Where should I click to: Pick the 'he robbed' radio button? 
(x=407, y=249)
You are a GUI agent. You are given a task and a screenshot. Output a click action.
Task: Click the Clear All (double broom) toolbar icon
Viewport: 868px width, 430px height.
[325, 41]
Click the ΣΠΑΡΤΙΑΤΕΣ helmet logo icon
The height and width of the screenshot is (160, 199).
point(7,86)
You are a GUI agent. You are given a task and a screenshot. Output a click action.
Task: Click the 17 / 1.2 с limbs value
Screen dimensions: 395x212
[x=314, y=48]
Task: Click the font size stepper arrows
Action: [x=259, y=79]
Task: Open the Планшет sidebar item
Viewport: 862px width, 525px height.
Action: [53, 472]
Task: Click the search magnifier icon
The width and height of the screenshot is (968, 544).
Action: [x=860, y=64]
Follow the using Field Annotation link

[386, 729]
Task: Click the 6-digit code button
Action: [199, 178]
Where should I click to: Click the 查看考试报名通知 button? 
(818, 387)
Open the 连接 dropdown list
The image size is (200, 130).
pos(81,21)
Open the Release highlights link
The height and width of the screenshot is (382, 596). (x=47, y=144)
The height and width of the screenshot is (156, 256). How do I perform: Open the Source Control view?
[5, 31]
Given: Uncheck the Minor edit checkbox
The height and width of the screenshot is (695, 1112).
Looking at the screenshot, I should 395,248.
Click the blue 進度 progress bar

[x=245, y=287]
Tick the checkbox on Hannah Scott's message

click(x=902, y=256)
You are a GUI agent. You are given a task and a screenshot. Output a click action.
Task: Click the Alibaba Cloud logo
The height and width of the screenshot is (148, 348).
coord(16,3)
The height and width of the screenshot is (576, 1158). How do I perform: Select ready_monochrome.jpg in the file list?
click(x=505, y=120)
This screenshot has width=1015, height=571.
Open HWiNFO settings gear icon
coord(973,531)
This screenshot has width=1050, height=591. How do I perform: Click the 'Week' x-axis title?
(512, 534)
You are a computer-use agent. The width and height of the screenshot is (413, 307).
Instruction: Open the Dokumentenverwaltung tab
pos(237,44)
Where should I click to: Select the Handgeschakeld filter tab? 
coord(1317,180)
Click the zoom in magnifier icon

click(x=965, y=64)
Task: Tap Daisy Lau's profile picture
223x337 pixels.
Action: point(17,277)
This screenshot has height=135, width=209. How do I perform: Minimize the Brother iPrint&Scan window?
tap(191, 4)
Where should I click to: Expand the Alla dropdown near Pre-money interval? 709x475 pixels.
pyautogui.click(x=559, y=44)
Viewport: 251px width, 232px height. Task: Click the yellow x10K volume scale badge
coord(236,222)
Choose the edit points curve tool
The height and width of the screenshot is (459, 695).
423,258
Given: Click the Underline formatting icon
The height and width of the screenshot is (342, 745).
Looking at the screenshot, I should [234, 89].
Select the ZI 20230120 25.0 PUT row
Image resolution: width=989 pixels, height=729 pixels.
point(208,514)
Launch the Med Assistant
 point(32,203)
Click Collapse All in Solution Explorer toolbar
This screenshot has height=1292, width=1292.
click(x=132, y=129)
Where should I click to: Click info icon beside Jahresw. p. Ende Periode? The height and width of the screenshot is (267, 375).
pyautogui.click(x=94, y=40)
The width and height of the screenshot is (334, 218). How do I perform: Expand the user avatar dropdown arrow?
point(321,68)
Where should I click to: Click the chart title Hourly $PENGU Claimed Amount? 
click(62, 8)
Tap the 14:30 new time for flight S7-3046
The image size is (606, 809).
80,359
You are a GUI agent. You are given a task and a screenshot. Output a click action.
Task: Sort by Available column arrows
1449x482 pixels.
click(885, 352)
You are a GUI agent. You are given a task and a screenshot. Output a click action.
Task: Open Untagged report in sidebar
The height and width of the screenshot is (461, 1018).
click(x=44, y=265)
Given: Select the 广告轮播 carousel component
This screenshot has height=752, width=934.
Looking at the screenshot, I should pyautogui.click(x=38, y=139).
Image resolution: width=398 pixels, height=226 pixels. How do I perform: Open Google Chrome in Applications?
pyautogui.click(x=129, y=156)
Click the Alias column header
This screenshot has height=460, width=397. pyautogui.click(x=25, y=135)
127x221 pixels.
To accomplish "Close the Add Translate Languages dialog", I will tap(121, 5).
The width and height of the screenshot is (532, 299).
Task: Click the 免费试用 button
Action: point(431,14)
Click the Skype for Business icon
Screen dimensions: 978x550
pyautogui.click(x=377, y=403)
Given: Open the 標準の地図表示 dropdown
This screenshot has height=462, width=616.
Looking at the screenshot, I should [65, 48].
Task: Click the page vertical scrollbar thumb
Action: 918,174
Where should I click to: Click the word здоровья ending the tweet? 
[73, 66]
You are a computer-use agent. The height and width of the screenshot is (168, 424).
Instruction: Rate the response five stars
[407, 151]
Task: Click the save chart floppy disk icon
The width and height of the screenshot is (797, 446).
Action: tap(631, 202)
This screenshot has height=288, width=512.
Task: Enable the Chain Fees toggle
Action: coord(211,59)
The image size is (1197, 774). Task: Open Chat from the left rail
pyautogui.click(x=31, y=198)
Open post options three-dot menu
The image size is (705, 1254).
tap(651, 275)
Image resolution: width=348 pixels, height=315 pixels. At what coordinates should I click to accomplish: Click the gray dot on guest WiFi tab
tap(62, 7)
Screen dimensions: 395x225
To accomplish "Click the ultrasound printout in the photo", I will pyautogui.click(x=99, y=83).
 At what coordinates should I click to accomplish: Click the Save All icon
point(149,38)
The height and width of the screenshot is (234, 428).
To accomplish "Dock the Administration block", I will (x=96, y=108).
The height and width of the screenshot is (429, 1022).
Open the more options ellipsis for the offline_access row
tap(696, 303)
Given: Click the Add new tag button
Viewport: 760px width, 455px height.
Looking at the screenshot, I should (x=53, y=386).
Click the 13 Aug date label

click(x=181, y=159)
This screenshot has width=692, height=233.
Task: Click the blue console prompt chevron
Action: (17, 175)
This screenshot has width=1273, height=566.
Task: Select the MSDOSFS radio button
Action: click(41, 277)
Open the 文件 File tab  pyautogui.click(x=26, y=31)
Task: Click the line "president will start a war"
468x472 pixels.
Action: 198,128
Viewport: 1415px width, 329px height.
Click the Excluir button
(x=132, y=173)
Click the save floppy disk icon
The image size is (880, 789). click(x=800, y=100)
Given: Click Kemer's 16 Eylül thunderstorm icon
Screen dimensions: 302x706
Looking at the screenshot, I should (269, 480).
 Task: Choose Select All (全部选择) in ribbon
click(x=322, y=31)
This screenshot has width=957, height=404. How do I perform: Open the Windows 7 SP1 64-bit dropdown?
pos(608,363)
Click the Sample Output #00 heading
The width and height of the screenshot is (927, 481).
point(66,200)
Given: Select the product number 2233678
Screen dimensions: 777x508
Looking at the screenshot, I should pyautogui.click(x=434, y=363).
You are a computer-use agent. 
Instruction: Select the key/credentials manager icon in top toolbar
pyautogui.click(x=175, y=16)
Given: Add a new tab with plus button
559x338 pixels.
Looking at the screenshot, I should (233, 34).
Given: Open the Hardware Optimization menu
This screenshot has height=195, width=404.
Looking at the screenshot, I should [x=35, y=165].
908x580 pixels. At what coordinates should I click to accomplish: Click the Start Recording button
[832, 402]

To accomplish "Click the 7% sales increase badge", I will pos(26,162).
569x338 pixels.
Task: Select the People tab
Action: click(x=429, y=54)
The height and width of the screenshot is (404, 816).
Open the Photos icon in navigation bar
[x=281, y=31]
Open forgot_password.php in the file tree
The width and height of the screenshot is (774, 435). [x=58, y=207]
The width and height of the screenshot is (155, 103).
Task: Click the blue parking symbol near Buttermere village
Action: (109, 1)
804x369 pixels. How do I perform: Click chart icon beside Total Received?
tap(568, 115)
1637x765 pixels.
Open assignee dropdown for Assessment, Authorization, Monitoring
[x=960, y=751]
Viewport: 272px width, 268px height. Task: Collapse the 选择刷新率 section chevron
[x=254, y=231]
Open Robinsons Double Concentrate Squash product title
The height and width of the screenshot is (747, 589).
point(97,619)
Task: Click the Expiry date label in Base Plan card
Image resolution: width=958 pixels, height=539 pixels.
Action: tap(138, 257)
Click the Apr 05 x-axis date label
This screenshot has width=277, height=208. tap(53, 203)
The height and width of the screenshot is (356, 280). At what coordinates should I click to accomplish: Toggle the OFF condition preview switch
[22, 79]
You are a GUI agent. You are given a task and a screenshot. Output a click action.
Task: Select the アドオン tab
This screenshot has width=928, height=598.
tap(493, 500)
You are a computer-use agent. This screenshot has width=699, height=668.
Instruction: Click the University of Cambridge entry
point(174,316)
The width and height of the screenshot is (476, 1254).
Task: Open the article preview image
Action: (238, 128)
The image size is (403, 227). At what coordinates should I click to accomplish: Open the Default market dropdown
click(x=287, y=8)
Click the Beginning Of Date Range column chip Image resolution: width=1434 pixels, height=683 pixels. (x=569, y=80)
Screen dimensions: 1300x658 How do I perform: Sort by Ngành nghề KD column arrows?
----
• **AIM OF THE TASK**: Copy exactly the stretch of data above from the line with "223x337 pixels." through the line with "127x221 pixels.", and omit all other lines.

• **RESULT OF THIS TASK**:
223x337 pixels.
Action: point(17,277)
This screenshot has height=135, width=209. How do I perform: Minimize the Brother iPrint&Scan window?
tap(191, 4)
Where should I click to: Expand the Alla dropdown near Pre-money interval? 709x475 pixels.
pyautogui.click(x=559, y=44)
Viewport: 251px width, 232px height. Task: Click the yellow x10K volume scale badge
coord(236,222)
Choose the edit points curve tool
The height and width of the screenshot is (459, 695).
423,258
Given: Click the Underline formatting icon
The height and width of the screenshot is (342, 745).
Looking at the screenshot, I should [234, 89].
Select the ZI 20230120 25.0 PUT row
Image resolution: width=989 pixels, height=729 pixels.
point(208,514)
Launch the Med Assistant
 point(32,203)
Click Collapse All in Solution Explorer toolbar
This screenshot has height=1292, width=1292.
click(x=132, y=129)
Where should I click to: Click info icon beside Jahresw. p. Ende Periode? The height and width of the screenshot is (267, 375).
pyautogui.click(x=94, y=40)
The width and height of the screenshot is (334, 218). How do I perform: Expand the user avatar dropdown arrow?
point(321,68)
Where should I click to: Click the chart title Hourly $PENGU Claimed Amount? 
click(62, 8)
Tap the 14:30 new time for flight S7-3046
The image size is (606, 809).
80,359
You are a GUI agent. You are given a task and a screenshot. Output a click action.
Task: Sort by Available column arrows
1449x482 pixels.
click(885, 352)
You are a GUI agent. You are given a task and a screenshot. Output a click action.
Task: Open Untagged report in sidebar
The height and width of the screenshot is (461, 1018).
click(x=44, y=265)
Given: Select the 广告轮播 carousel component
This screenshot has height=752, width=934.
Looking at the screenshot, I should pyautogui.click(x=38, y=139).
Image resolution: width=398 pixels, height=226 pixels. How do I perform: Open Google Chrome in Applications?
pyautogui.click(x=129, y=156)
Click the Alias column header
This screenshot has height=460, width=397. pyautogui.click(x=25, y=135)
127x221 pixels.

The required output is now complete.